### CONSIGNE
Pourriez-vous recopier l'extrait ci-dessous sur les arbres de transmission surcritiques, de "Ce travail présente" jusqu'à "des arbres surcritiques.", en remplaçant "amortissement tournant" par "amortissement interne" ?

### EXTRAIT
────

Pour cet exemple de dimensionnement, nous concluons que les solutions haut module sont meilleures car elles réalisent une répartition favorable des fréquences propres. La solution 1 est particulièrement intéressante du point de vue de la fabrication car réalisable par enroulement filamentaire. Toutefois, si c’est possible, il est préférable d’utiliser des stratifiés avec des fibres dans toutes les directions. Aussi, malgré la faible résistance en compression des fibres haut module, la solution 2 semble être un bon compromis.

5. Conclusion

Ce travail présente une étude théorique et expérimentale de la dynamique des arbres de transmissions surcritiques. Cette étude présente un critère de stabilité montrant l’effet déstabilisant de l’amortissement tournant. Elle montre une bonne corrélation entre l’expérience et le modèle numérique. Enfin, ce travail met en évidence quelques points du dimensionnement des arbres surcritiques.

────

### DONNÉES FOURNIES

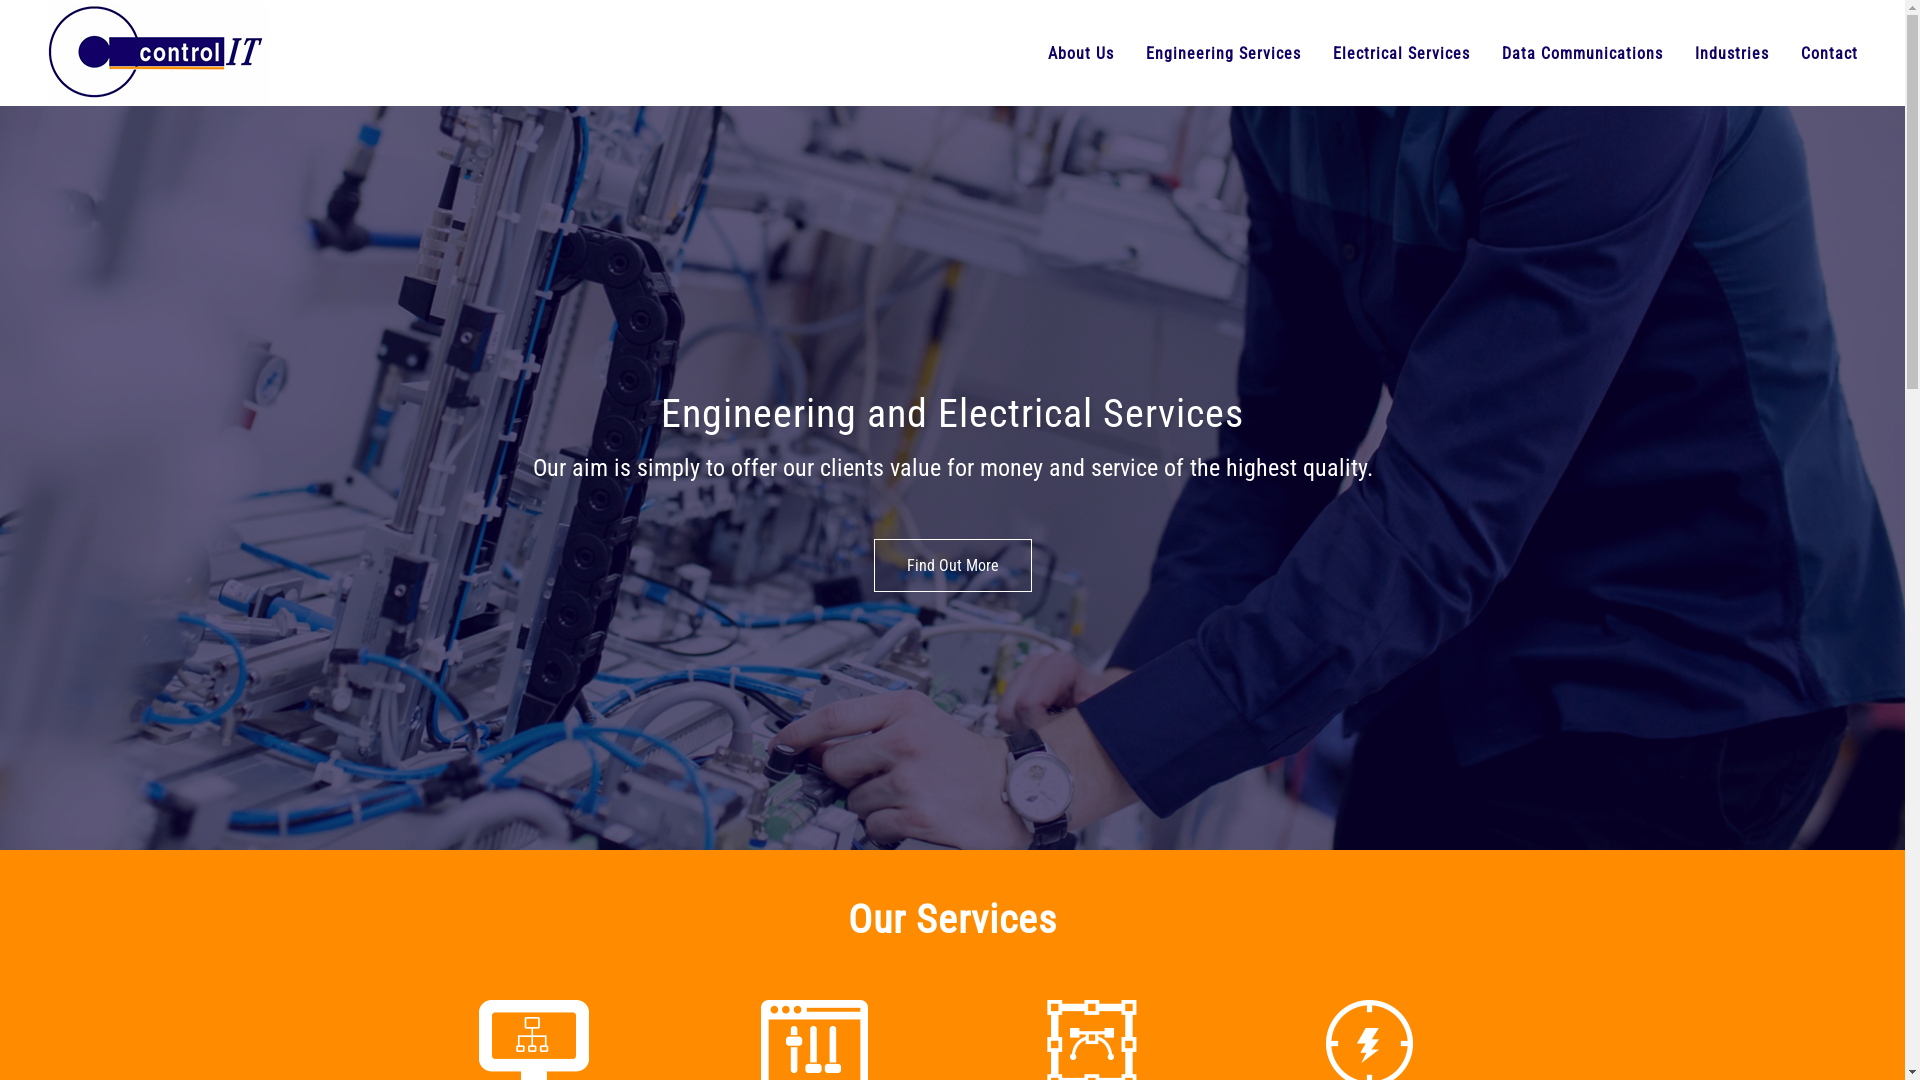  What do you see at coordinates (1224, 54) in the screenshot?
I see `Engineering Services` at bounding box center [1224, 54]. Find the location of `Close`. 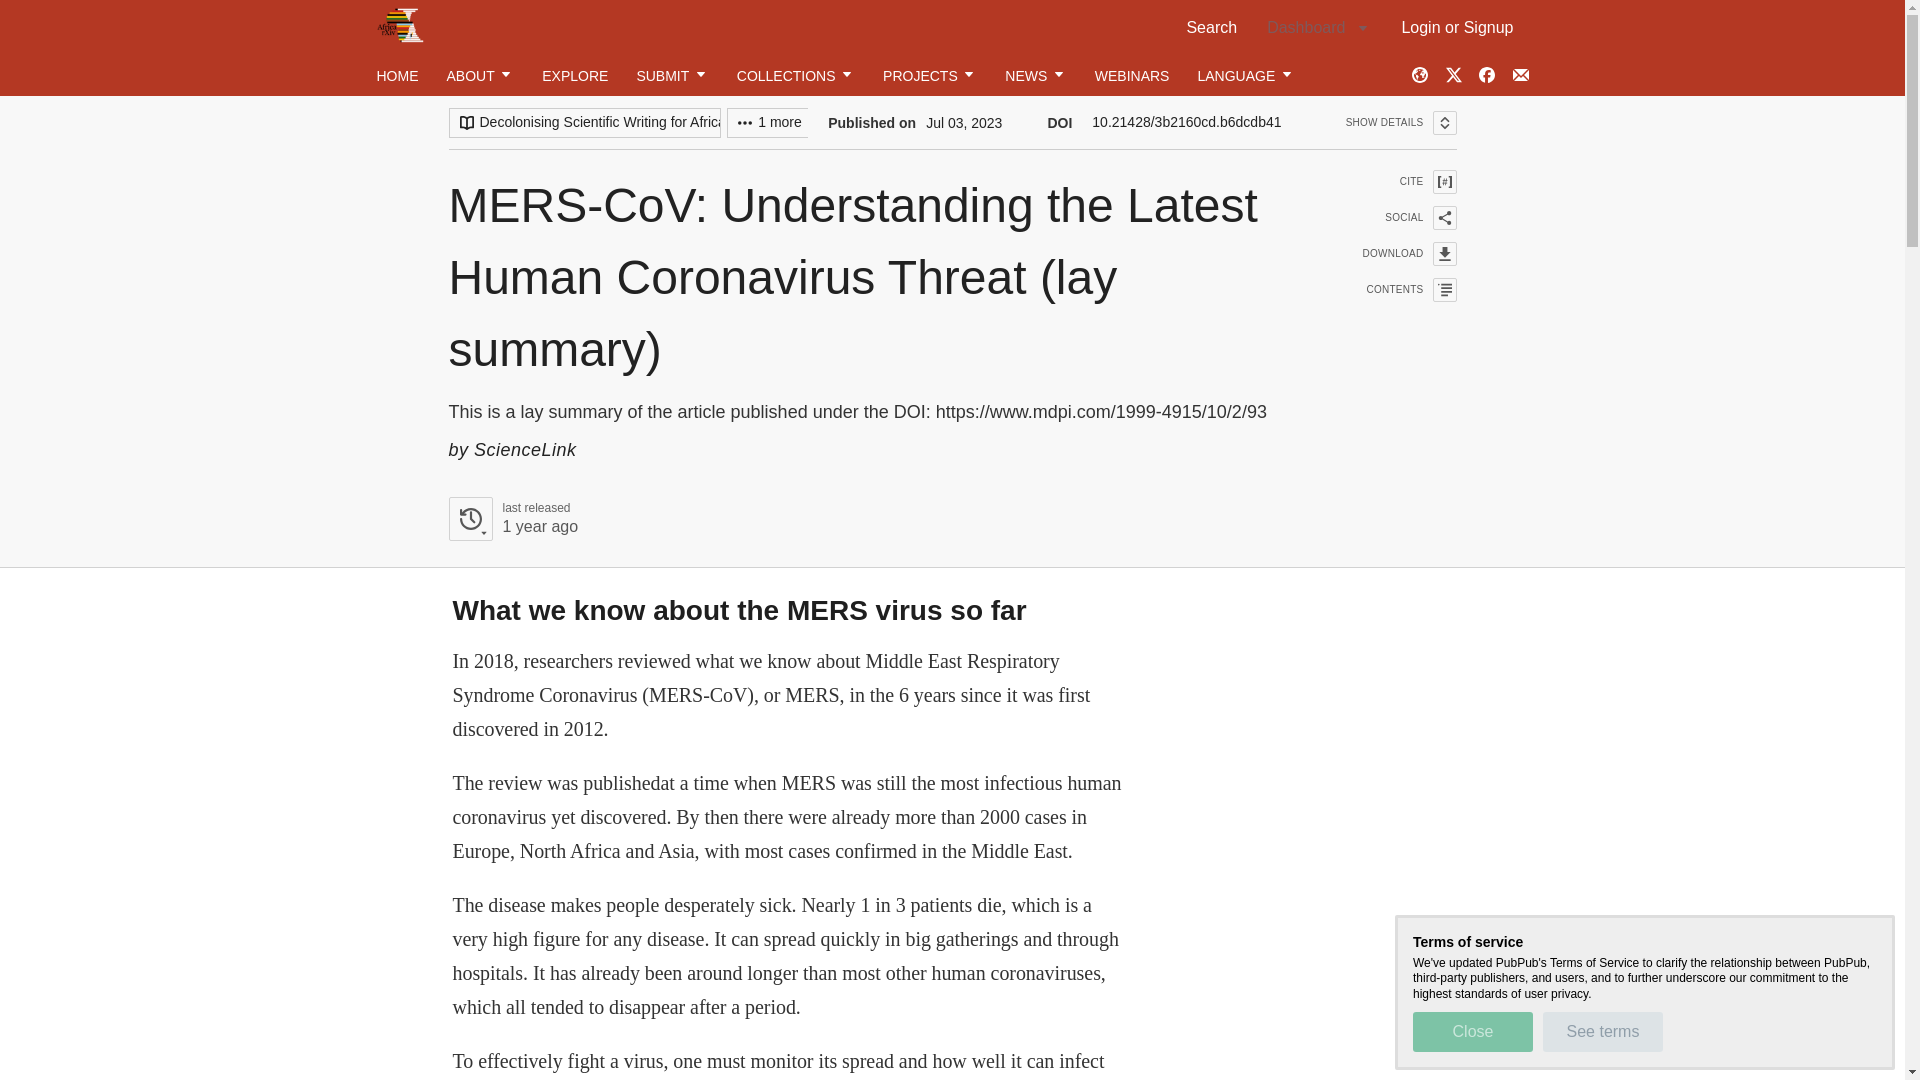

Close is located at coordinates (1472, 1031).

────

### RÉPONSE
Ce travail présente une étude théorique et expérimentale de la dynamique des arbres de transmissions surcritiques. Cette étude présente un critère de stabilité montrant l’effet déstabilisant de l’amortissement interne. Elle montre une bonne corrélation entre l’expérience et le modèle numérique. Enfin, ce travail met en évidence quelques points du dimensionnement des arbres surcritiques.